--- What to produce ---
Provide only the number of lines in the records below that include "each".

--- Data ---
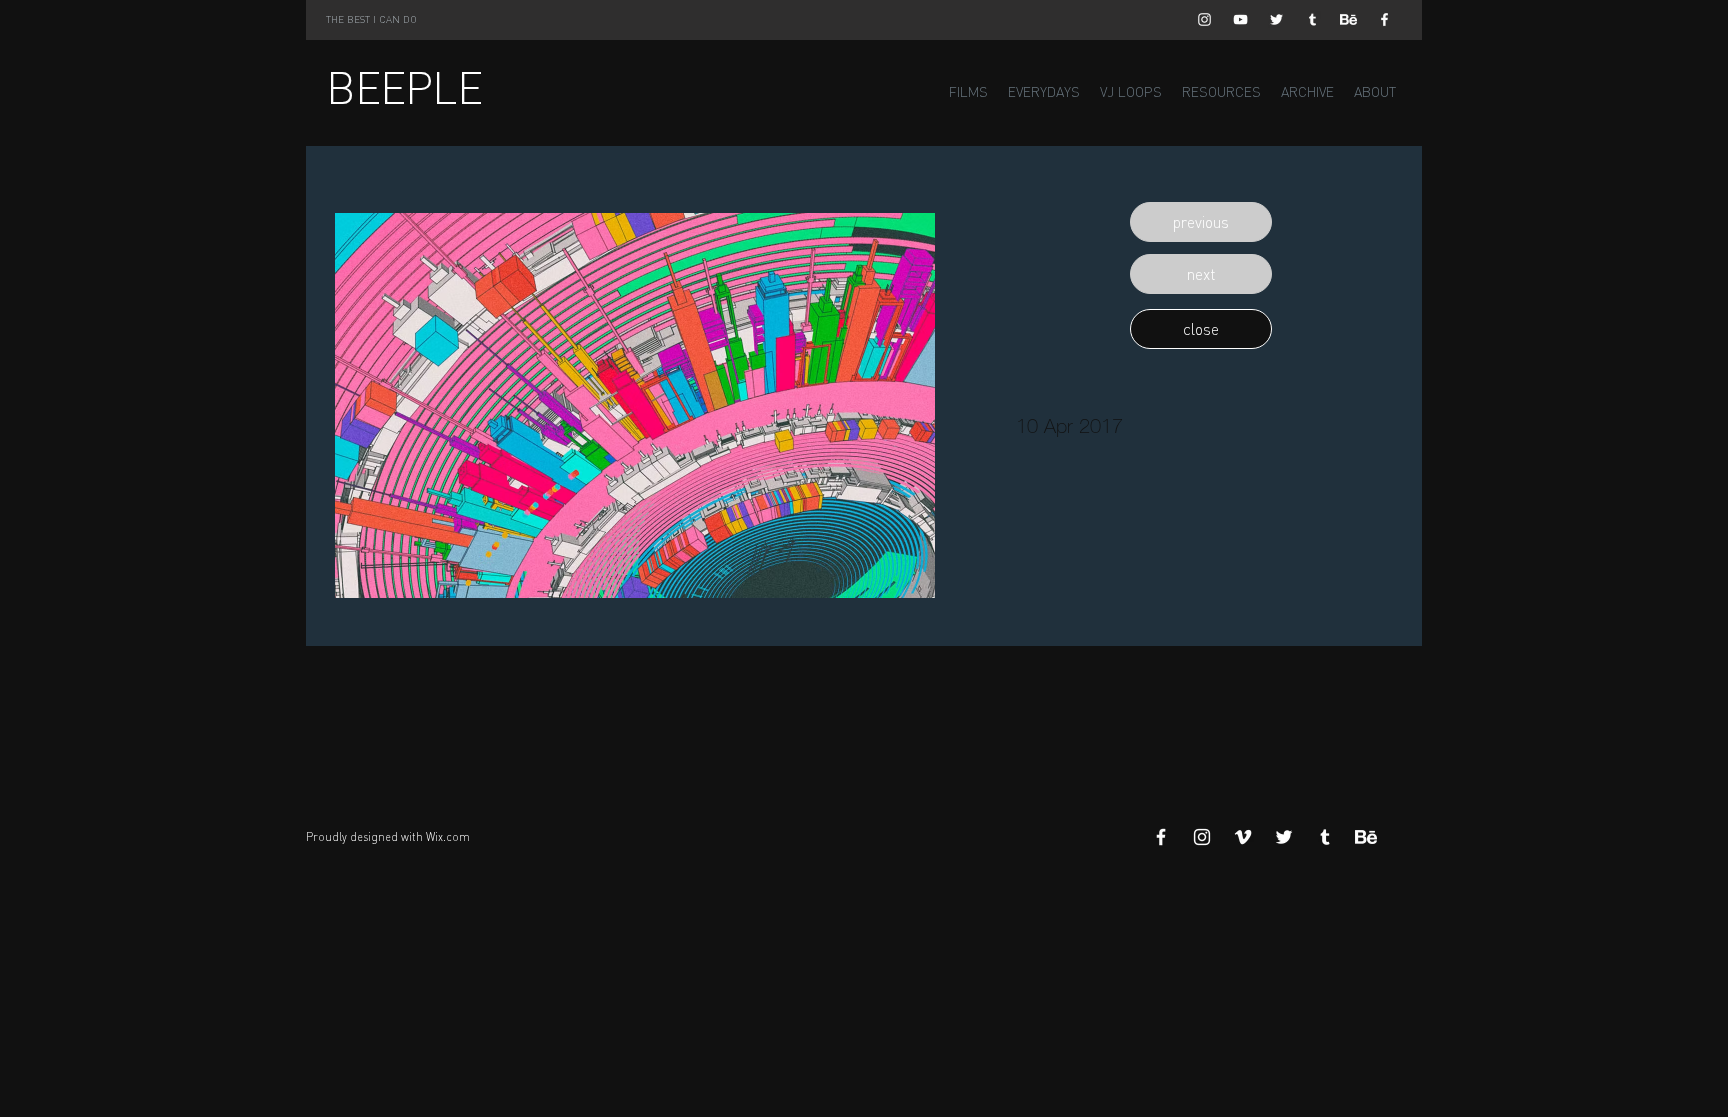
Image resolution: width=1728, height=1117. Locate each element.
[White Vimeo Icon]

---

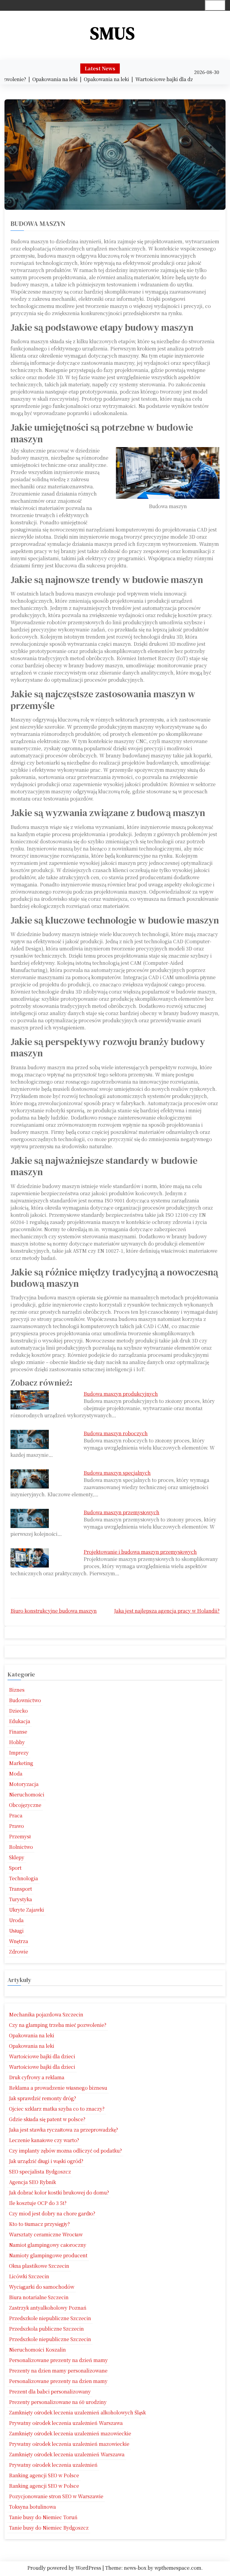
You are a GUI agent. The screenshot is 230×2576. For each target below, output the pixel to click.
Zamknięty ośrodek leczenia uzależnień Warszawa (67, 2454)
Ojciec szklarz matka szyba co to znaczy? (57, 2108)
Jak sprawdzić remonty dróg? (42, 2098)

--- Answer to the exercise ---
2